Ia tak menampik, pada ujung hari, ia merasakan lelah luar biasa. Biasanya, untuk melepas penat, ketika seluruh anggota keluarga telah lelap, Hapsoro memetik gitar dan bersenandung di halaman rumah. Saat-saat itu juga ia gunakan untuk merefleksikan hidupnya. Ia tak menyangkal, dirinya sempat bertanya kepada Tuhan ikhwal musibah yang menimpa sang istri.

Hapsoro mengenang, Tri juga pribadi yang lincah. Ia aktif di masyarakat dan gereja. Namun, semua itu akan sebagai kenangan. Tri kini lebih banyak di tempat tidur dan di kursi roda. Ia tak lagi melakukan pekerjaan seperti dulu. “Tuhan ampunilah kami. Tuhan tolonglah kami,” pintanya, sembari berlinang air mata.

Untuk menimba kekuatan dari Tuhan, ayah tiga anak ini senantiasa berdoa, membaca Kitab Suci, dan menyanyikan lagu-lagu rohani. Kadang, ia mengajak istri dan anak-anaknya untuk saling meneguhkan. Tiap pagi, umat Paroki Bunda Maria Cirebon, Keuskupan Bandung ini juga mengajak istri dan putra bungsunya yang baru TK untuk mengikuti Misa.

Setiap kali, Hapsoro harus membopong istrinya untuk segala keperluan, mulai dari bangun tidur hingga beranjak ke peraduan. Caranya, ia dan sang istri berhadap-hadapan. Tri melingkarkan kedua tangannya di leher Hapsoro. Kemudian tangan Hapsoro memegang belakang lutut Tri dan mengangkatnya.
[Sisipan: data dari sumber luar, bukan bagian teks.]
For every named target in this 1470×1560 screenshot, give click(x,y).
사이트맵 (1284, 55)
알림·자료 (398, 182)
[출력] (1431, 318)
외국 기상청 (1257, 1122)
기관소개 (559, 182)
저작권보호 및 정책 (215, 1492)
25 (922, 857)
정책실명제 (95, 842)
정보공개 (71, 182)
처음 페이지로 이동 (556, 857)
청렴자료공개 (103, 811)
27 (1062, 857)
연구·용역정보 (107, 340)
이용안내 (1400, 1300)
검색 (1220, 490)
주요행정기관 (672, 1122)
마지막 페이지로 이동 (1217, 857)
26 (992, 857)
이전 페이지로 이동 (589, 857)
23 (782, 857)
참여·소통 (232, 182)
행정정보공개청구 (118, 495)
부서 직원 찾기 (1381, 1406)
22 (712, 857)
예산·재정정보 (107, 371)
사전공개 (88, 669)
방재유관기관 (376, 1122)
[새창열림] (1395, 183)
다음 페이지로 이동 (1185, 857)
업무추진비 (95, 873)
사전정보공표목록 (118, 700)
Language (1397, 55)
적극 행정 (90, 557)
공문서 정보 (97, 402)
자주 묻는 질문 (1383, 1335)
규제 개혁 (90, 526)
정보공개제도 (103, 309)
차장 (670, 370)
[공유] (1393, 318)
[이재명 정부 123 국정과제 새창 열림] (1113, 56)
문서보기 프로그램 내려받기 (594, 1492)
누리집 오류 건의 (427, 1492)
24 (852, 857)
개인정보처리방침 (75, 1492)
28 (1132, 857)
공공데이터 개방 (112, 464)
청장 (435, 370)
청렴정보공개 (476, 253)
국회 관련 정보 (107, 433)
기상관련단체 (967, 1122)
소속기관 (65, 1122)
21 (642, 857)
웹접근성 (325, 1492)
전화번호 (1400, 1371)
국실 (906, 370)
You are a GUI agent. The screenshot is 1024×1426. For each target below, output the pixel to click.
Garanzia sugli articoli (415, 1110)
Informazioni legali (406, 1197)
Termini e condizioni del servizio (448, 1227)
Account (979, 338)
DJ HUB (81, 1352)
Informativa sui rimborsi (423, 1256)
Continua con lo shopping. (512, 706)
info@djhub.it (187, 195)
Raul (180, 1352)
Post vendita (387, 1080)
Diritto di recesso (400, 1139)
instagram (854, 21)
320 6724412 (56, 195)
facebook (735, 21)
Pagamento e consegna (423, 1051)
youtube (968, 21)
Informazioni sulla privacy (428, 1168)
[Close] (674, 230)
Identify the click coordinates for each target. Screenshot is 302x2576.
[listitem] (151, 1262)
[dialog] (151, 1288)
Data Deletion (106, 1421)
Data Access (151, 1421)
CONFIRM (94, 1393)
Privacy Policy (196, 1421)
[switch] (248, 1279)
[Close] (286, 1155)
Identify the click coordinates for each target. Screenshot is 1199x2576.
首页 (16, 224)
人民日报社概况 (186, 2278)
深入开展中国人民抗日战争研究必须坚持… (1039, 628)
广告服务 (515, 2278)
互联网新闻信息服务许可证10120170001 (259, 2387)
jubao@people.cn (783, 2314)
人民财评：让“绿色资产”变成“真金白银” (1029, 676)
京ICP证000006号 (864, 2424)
Aktivitas ini berkali-kali ia lakukan dalam sehari. Sering Hapsoro menitikan air mata karena kasihan dengan kondisi yang dialami istrinya. Tri juga merasakan hal yang sama. Ia tak tega melihat kegiatan suaminya terganggu karena dirinya. “Maafkan saya ya Pa. Saya sangat merepotkan Papa,” ujar Tri, lirih.

Hapsoro tak menjawab. Ia merangkul sang istri dan membenamkan wajah Tri secara lembut di dadanya.

Mengatasi Keterbatasan
Hapsoro tak habis dibuat takjub oleh sang istri. Kendati gerak terbatas, Tri tak ingin menyerah dengan keadaan. Di atas kursi roda, ia terus berusaha beraktivitas seperti biasa. Ia memasak, membuat kue, membersihkan rumah, dan menemani putranya belajar. “Istri saya sungguh luar biasa . Dengan segala keterbatasannya, ia tetap rajin bekerja,” puji Hapsoro kepada Tri dengan mengacungkan jempol.

Lewat olah rohani, Hapsoro dan Tri tegar menjalani ziarah kehidupan. “Di depan altar, kami telah berjanji untuk setia dalam untung dan malang, dalam sehat dan sakit, sekarang ini saat untuk mewujudkannya,” ungkapnya.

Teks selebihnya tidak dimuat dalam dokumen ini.